[Problem]:
Extract each line of the material that follows exactly and omit its pictures.

[Records to process]:
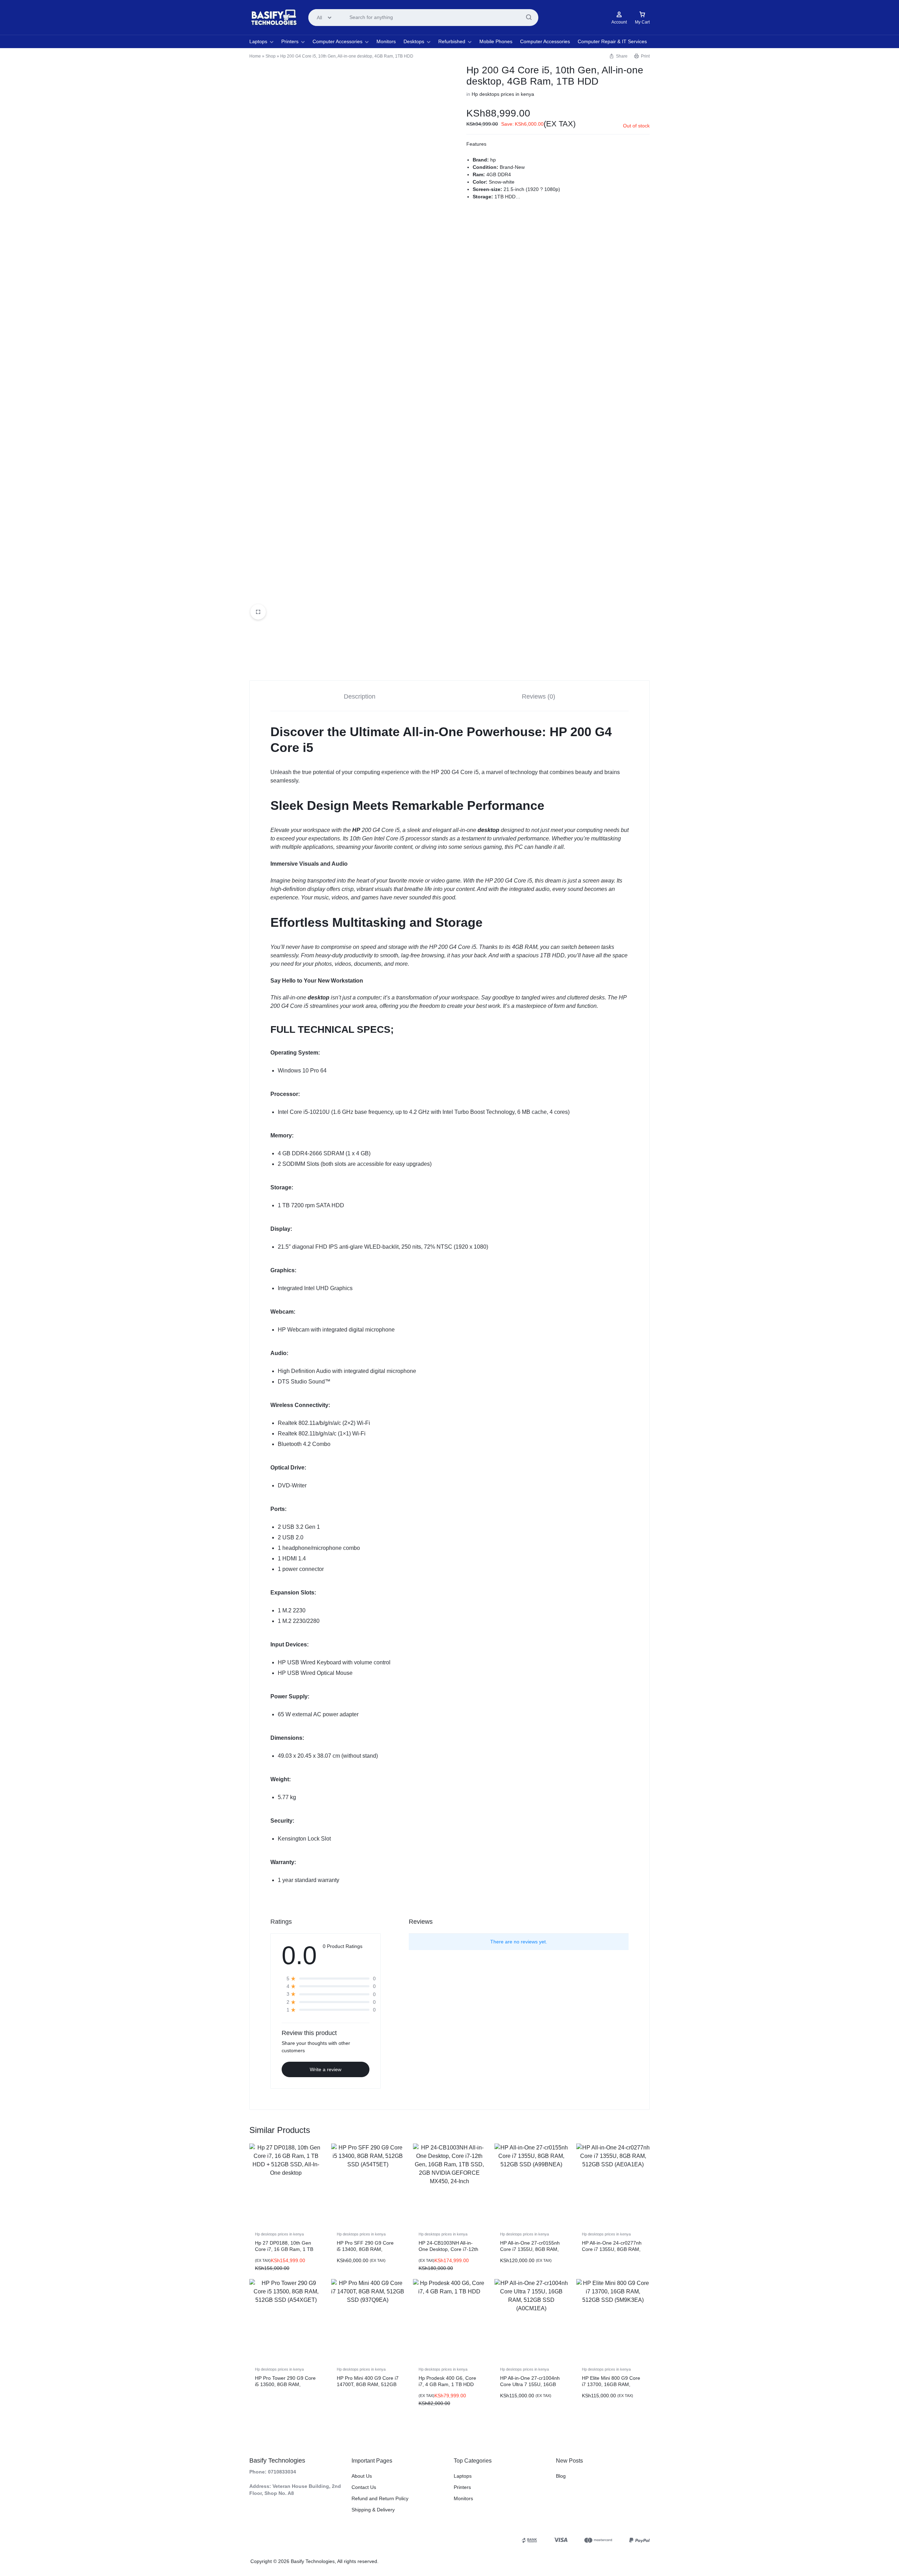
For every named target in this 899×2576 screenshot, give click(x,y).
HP (356, 830)
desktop (488, 830)
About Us (362, 2476)
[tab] (359, 696)
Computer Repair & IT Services (612, 41)
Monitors (386, 41)
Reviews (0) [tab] (538, 696)
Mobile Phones (495, 41)
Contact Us (364, 2487)
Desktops (413, 41)
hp (493, 160)
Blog (561, 2476)
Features (476, 144)
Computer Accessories (337, 41)
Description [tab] (359, 696)
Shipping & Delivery (373, 2509)
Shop (270, 56)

[Output of the exercise]:
For every named target in this 899×2576 screenshot, give click(x,y).
HP (356, 830)
desktop (488, 830)
About Us (362, 2476)
[tab] (359, 696)
Computer Repair & IT Services (612, 41)
Monitors (386, 41)
Reviews (0) [tab] (538, 696)
Mobile Phones (495, 41)
Contact Us (364, 2487)
Desktops (413, 41)
hp (493, 160)
Blog (561, 2476)
Features (476, 144)
Computer Accessories (337, 41)
Description [tab] (359, 696)
Shipping & Delivery (373, 2509)
Shop (270, 56)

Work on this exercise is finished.